What:		/sys/block/<disk>/queue/optimal_io_size
Date:		April 2009
Contact:	Martin K. Petersen <martin.petersen@xxxxxxxxxx>
Description:
		[RO] Storage devices may report an optimal I/O size, which is
		the device's preferred unit for sustained I/O.  This is rarely
		reported for disk drives.  For RAID arrays it is usually the
		stripe width or the internal track size.  A properly aligned
		multiple of optimal_io_size is the preferred request size for
		workloads where sustained throughput is desired.  If no optimal
		I/O size is reported this file contains 0.

Optimal I/O is not preferred I/O (minimum_io_size). However, I think xfs mount
option mixes both values:

* From Documentation/admin-guide/xfs.rst

	Mount Options
	=============

	  largeio or nolargeio (default)
		If ``nolargeio`` is specified, the optimal I/O reported in
		``st_blksize`` by **stat(2)** will be as small as possible to allow
		user applications to avoid inefficient read/modify/write
		I/O.  This is typically the page size of the machine, as
		this is the granularity of the page cache.

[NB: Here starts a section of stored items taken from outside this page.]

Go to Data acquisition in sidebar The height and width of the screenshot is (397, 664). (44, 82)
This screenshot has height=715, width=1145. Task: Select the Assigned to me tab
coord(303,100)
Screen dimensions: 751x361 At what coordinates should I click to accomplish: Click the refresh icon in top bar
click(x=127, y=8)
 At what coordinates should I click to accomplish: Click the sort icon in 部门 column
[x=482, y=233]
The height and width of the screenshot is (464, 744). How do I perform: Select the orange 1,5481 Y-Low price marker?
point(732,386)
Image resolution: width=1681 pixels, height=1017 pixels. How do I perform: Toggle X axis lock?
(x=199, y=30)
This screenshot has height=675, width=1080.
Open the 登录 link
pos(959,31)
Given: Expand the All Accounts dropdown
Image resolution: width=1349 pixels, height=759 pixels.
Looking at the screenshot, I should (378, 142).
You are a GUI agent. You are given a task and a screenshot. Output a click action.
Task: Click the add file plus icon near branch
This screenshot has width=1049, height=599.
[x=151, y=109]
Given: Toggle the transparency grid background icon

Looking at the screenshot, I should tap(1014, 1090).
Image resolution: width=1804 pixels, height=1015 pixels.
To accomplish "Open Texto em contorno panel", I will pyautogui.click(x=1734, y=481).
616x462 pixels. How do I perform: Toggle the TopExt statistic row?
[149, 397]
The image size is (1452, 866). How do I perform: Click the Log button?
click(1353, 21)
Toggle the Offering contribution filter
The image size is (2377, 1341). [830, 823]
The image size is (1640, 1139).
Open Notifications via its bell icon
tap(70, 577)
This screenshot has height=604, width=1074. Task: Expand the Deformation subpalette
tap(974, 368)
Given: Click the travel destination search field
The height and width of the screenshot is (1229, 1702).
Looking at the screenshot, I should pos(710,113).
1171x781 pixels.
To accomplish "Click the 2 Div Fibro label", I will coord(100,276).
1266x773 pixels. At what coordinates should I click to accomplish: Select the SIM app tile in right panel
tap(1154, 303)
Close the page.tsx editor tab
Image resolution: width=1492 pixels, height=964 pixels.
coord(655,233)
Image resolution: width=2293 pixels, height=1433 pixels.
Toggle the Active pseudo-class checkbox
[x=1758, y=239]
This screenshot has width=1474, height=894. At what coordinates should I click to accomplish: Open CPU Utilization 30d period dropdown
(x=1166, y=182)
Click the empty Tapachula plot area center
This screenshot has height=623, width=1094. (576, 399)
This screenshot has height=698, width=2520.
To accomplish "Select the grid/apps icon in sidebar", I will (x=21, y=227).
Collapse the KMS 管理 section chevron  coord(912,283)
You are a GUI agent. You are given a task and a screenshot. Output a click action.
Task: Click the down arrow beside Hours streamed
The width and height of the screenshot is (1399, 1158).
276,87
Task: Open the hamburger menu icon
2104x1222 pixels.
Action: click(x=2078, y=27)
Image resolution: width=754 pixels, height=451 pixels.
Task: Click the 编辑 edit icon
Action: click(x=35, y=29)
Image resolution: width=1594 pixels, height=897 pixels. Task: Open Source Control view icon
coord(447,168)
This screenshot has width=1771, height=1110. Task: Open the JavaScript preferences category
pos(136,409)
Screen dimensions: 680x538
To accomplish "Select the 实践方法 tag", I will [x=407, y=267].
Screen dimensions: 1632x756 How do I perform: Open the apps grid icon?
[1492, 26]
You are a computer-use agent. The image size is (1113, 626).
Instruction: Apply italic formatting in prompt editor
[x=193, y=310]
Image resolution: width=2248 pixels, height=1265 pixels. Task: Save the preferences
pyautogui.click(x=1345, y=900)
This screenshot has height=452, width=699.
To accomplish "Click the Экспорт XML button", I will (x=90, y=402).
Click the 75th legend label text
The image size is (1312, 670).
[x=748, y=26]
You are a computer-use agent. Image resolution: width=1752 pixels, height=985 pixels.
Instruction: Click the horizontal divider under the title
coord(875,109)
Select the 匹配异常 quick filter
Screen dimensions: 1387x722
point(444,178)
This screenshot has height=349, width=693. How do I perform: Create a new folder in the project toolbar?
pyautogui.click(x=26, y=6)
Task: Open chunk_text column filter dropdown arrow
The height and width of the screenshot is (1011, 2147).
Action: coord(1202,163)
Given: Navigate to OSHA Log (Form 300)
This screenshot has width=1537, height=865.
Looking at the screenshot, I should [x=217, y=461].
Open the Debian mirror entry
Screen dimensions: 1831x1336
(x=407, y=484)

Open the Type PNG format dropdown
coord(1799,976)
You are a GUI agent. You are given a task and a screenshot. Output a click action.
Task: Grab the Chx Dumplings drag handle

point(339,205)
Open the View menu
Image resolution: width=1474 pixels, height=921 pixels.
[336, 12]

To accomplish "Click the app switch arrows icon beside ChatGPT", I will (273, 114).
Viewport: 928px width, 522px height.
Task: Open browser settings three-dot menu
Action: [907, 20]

But it must be referring to the minimum_io_size as this is the limit "to
avoid inefficient read/modify/write I/O" as per sysfs-block minimum_io_size
description, right?

> 
> > As I mentioned in my
> > discussion with Darrick, matching the minimum_io_size with the "fs
> > fundamental blocksize" actually allows to avoid RMW operations (when
> > using the default path in mkfs.xfs and the value reported is within
> > boundaries).
> 
> At least for buffered I/O it does not remove RMW operations at all,
> it just moves them up.

But only if the RMW boundary is smaller than the fs bs. If they are matched,
it should not move them up.

> 
> And for plenty devices the min_io size might be set to larger than
> LBA size,

Yes, I agree.

> but the device is still reasonably efficient at handling
> smaller I/O (e.g. because it has power loss protection and stages

That is device specific and covered in the stx_blksize and minimum_io_size
descriptions.

> writes in powerfail protected memory).

Assuming min_io is lsblk MIN-IO reported field, this is the block
minimum_io_size.

* From util-linux code:

	case COL_MINIO:
		ul_path_read_string(dev->sysfs, &str, "queue/minimum_io_size");
		if (rawdata)
			str2u64(str, rawdata);
		break;

I think this might be a bit trickier. The value should report the disk
"preferred I/O minimum granularity" and "the stripe chunk size" for RAID arrays.